My role & what I did
My role focused on the Bentley side of Bentley University’s first-year partnership with the Boston Celtics. Because it was the inaugural year, many teams were still exploring what the collaboration could become and what kinds of experiences we could create for students. I primarily worked with staff and student groups at Bentley, while occasionally coordinating with members of the Celtics organization.
Much of my work involved ideating and executing initiatives that supported the partnership. Once ideas were approved, I helped bring them to life through planning, communication, and on-site coordination.
One project I am especially proud of was part of the President’s Speaker Series, where E. LaBrent Chrite sat down in conversation with Brad Stevens in Bentley’s Koumantzelis Auditorium. The event filled every seat with students, faculty, and staff. I coordinated the distribution of partnership shirts and managed several logistics leading up to the event. Seeing people across campus wearing those shirts afterward was incredibly rewarding because it showed that the partnership was becoming visible and meaningful to the Bentley community.
Outside of event coordination, I also used the partnership as a learning opportunity. While attending games at TD Garden, I paid attention to how fans move through the arena, from security and ticketing to in-arena prompts, merchandise, concessions, and entertainment. I often brought these observations back into class discussions about experience design, community engagement, and how large organizations translate strategy into real experiences for people.
Outcomes & takeaways
From a UX and strategy lens, the Celtics experience reinforced how important it is to design for the full journey – not just what happens “on the court.” I became more intentional about looking for service touchpoints (wayfinding, signage, staff interactions), emotional peaks (player intros, big plays, community moments), and operational constraints (security, crowd flow, accessibility) that shape how people remember an event.

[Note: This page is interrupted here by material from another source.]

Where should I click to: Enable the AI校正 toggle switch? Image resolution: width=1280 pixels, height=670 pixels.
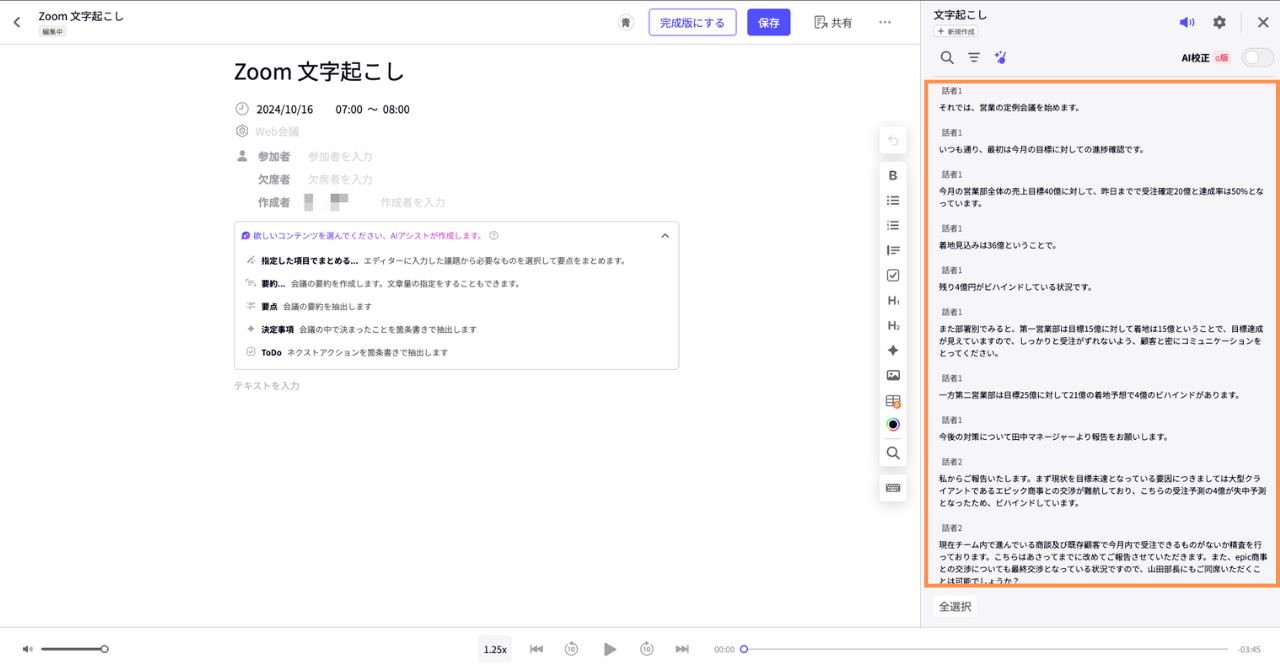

Seeing how the partnership showed up in campus life – from joint moments with Bentley athletics to community events – also reminded me that strong experiences are built across many small, coordinated touchpoints, not just one big campaign.
Career-focused events at TD Garden brought everything together: students on the court, hearing directly from staff about analytics, marketing, and community programs. Those moments made the partnership feel tangible and gave me concrete examples I now reference in my own projects.